Valentin Alfery is a self-taught dancer and choreographer coming from the street and club style community. While being rooted in the European jam and battle scene, he started to work as a freelance dancer in theatre projects in 2004.
Together with Dušana Baltić, Valentin is the co-founder and -director of the Austrian dance company Hungry Sharks. Following his first major stage work Falling from 2009, he realised eight feature-length productions, the underwater dance performance Zeitgeist and several short pieces with the Hungry Sharks, as well as creations in commissioned, academic or project-based contexts. The work of Hungry Sharks is funded by three Austrian regions – Vienna, Salzburg and Carinthia as well as by the cultural ministery of Austria. Since 2016 the pieces are regularly co-produced by brut Wien and Szene Salzburg.

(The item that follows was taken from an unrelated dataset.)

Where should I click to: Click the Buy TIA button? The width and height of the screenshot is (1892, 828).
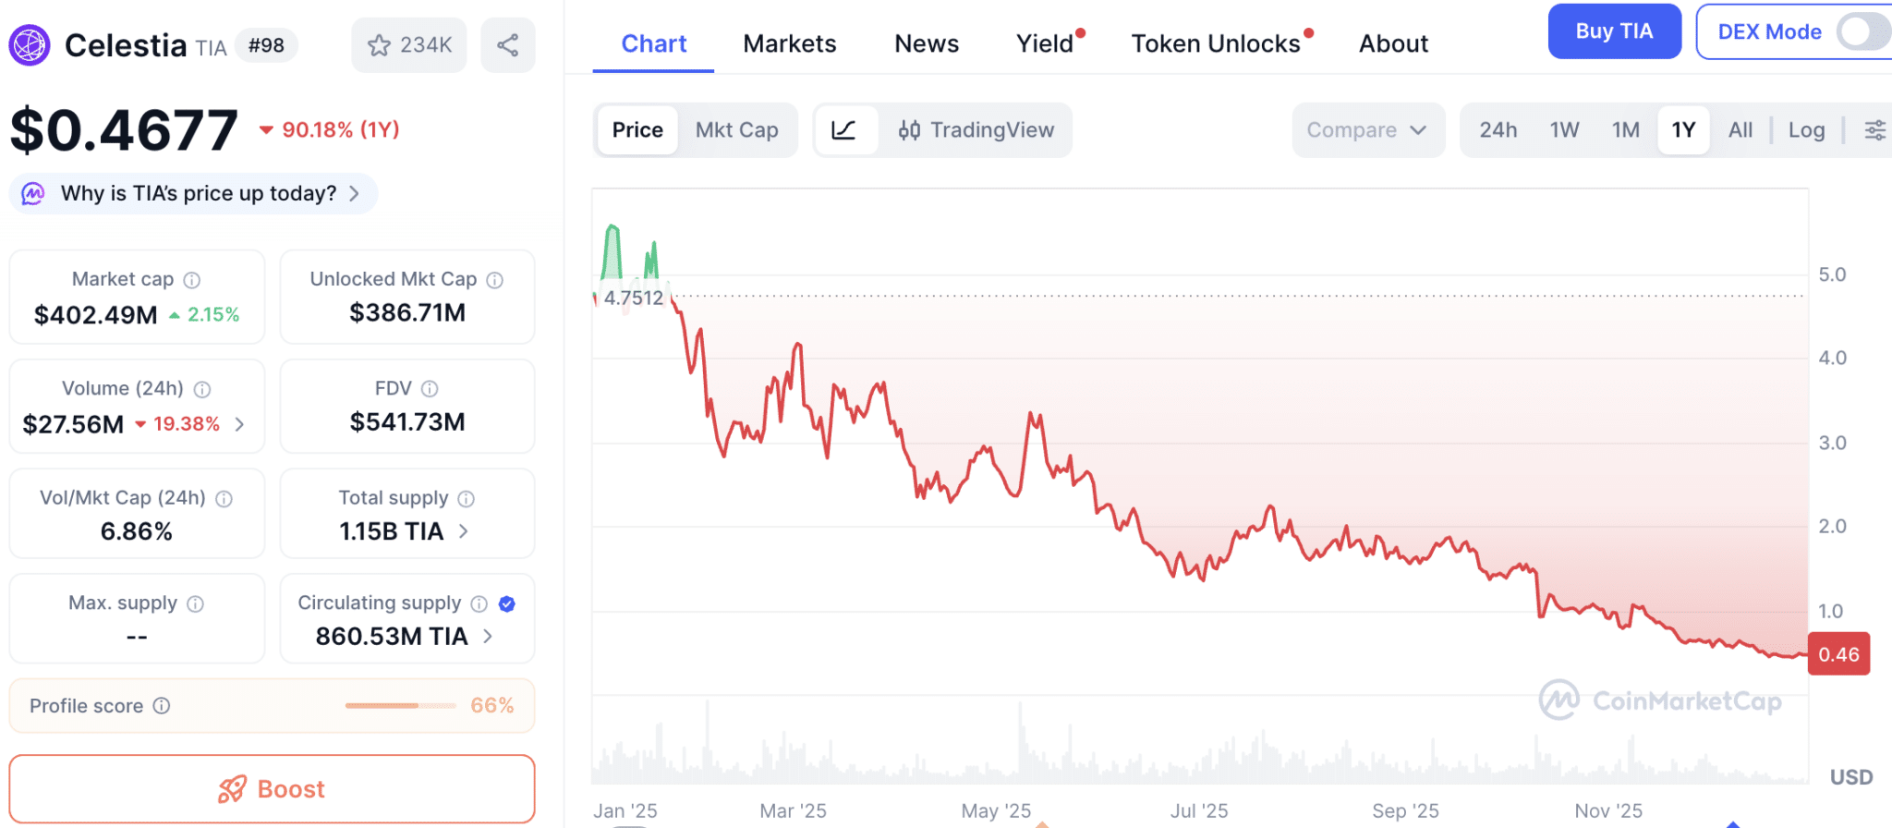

In 2019 Young Sharks was initiated as a project series for emerging dancers from the urban dance field to gain experience in theatrical contexts. Valentin Alfery worked as a guest teacher and choreographer at the HF Bühnentanz in Zurich 2021, as well as at SEAD (Salzburg Experimental Academy of Dance) and MUK (Dance Education of the Vienna Music and Art University) in 2022.
From 2018 – 2022 he has been curating street art, dance, performance and music within the year-round program of kulturschiene Salzburg (30 outdoor events per season) as an artistic co- director.
In addition to his work as a freelance choreographer and performer (e.g. with Simon Mayer), he is working as a puppeteer since 2013 within opera projects of the Blind Summit Puppet Company. In 2020 he became part of the puppet cast of the house repertory opera Madama Butterfly by Anthony Minghella at the Vienna State Opera which is being shown ongoingly.
In 2024 Valentin Alfery co-directed and choreographed the multi-divisional opera production Die Hamletmaschine by Heiner Müller, composition by Wolfgang Rihm at the state theatre of Kassel, Germany .
His creations can be located on a broad artistic spectrum and differ significantly from each other. They often refer to social topics and contain mostly a virtuose movement language, the work with abstract elements and a structural logic that he develops by sorting material or finding patterns and connections between topics. Identifying features of his practice are strong physical bodies, repetitive movement patterns, cross-style principles, as well as the use of an intricate musicality, an appetite for finding new movement qualities (e.g. Handsign-Style) and composing images with bodies.